这两项任务之间的数据需要发生变化，如果任务之间的时间间隔很小，这种情况就不太可能发生。
索引任务通常需要超过几毫秒的时间。

快速入门

from langchain.indexes import SQLRecordManager, index
from langchain_core.documents import Document
from langchain_elasticsearch import ElasticsearchStore
from langchain_openai import OpenAIEmbeddings

API Reference:SQLRecordManager | index | Document | ElasticsearchStore | OpenAIEmbeddings

初始化向量存储并设置嵌入：

collection_name = "test_index"

embedding = OpenAIEmbeddings()

vectorstore = ElasticsearchStore(
    es_url="http://localhost:9200", index_name="test_index", embedding=embedding
)

初始化一个记录管理器，并附带一个合适的命名空间。

建议： 使用一个命名空间，该命名空间应同时考虑到向量存储和向量存储中的集合名称；例如，“redis/my_docs”、“chromadb/my_docs”或“postgres/my_docs”。

namespace = f"elasticsearch/{collection_name}"
record_manager = SQLRecordManager(
    namespace, db_url="sqlite:///record_manager_cache.sql"
)

在启用记录管理器之前创建架构。

record_manager.create_schema()

让我们索引一些测试文档：

doc1 = Document(page_content="kitty", metadata={"source": "kitty.txt"})
doc2 = Document(page_content="doggy", metadata={"source": "doggy.txt"})

在空向量存储中进行索引：

def _clear():
    """Hacky helper method to clear content. See the `full` mode section to to understand why it works."""
    index([], record_manager, vectorstore, cleanup="full", source_id_key="source")

`None` 删除模式

此模式不会自动清理内容的旧版本；但是，它仍然会处理内容的去重。

_clear()

index(
    [doc1, doc1, doc1, doc1, doc1],
    record_manager,
    vectorstore,
    cleanup=None,
    source_id_key="source",
)

{'num_added': 1, 'num_updated': 0, 'num_skipped': 0, 'num_deleted': 0}

_clear()

index([doc1, doc2], record_manager, vectorstore, cleanup=None, source_id_key="source")

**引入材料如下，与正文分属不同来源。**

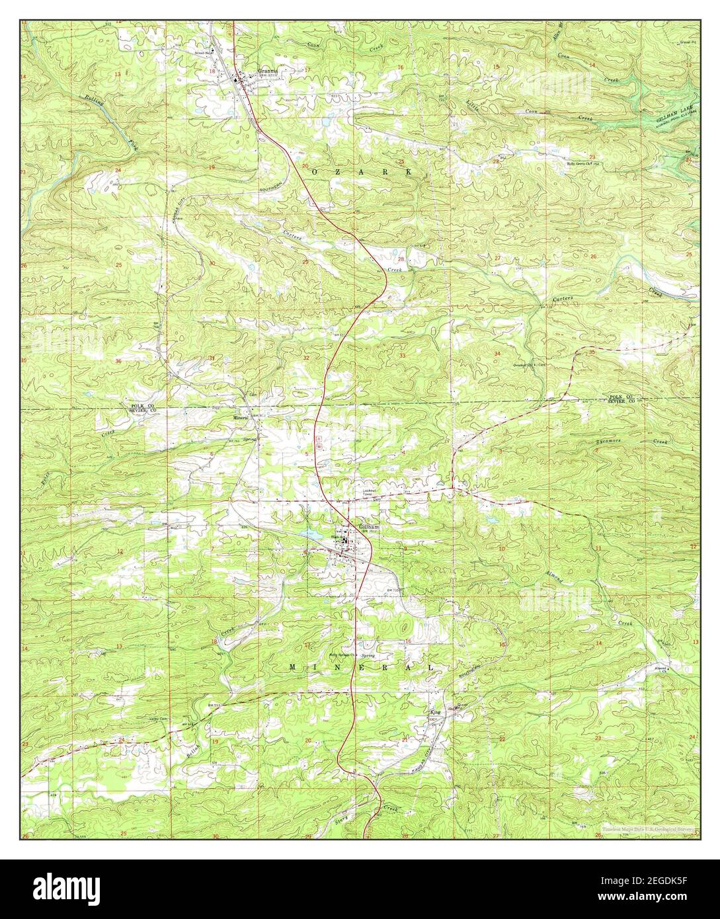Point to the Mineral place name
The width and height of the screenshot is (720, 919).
pyautogui.click(x=240, y=418)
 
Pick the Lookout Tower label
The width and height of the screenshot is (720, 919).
pyautogui.click(x=368, y=493)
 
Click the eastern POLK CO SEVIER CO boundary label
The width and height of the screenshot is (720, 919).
pyautogui.click(x=622, y=399)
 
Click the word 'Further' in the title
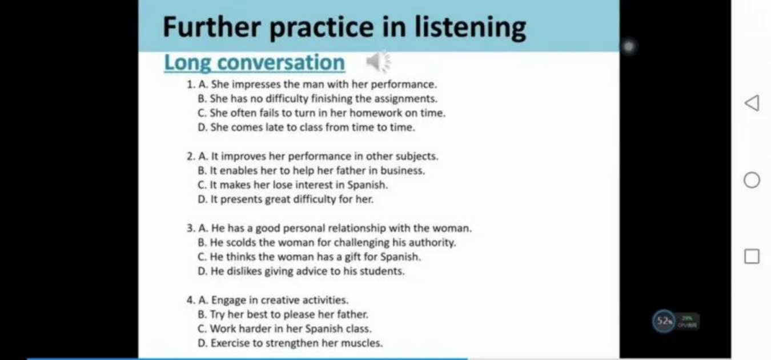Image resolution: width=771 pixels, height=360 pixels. (x=211, y=27)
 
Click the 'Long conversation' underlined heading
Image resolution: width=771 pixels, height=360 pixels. (x=254, y=63)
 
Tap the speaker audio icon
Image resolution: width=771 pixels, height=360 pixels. (x=378, y=62)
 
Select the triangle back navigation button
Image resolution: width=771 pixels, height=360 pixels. (x=752, y=103)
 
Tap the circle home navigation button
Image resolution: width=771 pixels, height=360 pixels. (x=752, y=180)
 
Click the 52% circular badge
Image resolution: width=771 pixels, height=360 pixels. (x=664, y=321)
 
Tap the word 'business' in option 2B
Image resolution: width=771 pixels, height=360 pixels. (x=403, y=170)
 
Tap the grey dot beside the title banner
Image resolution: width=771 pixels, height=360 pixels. (x=628, y=46)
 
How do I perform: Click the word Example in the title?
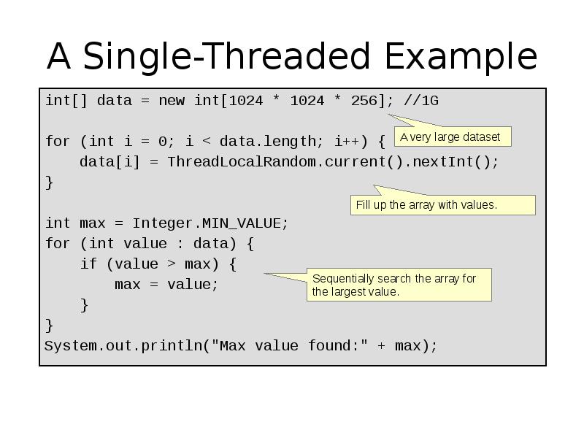[x=461, y=56]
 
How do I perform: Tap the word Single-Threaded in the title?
[x=226, y=56]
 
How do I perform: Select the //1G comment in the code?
[x=421, y=101]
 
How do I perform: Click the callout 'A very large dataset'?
[x=453, y=137]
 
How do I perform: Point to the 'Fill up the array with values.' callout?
[x=443, y=205]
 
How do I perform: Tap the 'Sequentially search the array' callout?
[x=399, y=285]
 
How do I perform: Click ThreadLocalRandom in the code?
[x=242, y=162]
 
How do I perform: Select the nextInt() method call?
[x=450, y=162]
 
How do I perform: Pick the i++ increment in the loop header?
[x=347, y=142]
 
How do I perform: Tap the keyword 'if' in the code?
[x=88, y=264]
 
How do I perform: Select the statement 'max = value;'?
[x=166, y=285]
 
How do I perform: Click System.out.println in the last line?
[x=123, y=346]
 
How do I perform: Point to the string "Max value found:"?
[x=289, y=346]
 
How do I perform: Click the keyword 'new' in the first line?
[x=172, y=101]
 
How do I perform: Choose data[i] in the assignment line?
[x=110, y=162]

{'num_added': 2, 'num_updated': 0, 'num_skipped': 0, 'num_deleted': 0}

第二次，所有内容都将被跳过：

index([doc1, doc2], record_manager, vectorstore, cleanup=None, source_id_key="source")

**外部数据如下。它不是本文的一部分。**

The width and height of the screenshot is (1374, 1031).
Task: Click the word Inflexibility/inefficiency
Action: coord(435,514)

{'num_added': 0, 'num_updated': 0, 'num_skipped': 2, 'num_deleted': 0}

`"增量"` 删除模式

_clear()

index(
    [doc1, doc2],
    record_manager,
    vectorstore,
    cleanup="incremental",
    source_id_key="source",
)

{'num_added': 2, 'num_updated': 0, 'num_skipped': 0, 'num_deleted': 0}

再次索引应该会导致这两个文档都被跳过——嵌入操作也会被跳过！

index(
    [doc1, doc2],
    record_manager,
    vectorstore,
    cleanup="incremental",
    source_id_key="source",
)

{'num_added': 0, 'num_updated': 0, 'num_skipped': 2, 'num_deleted': 0}

如果我们提供空文档且采用增量索引模式，则不会有任何更改。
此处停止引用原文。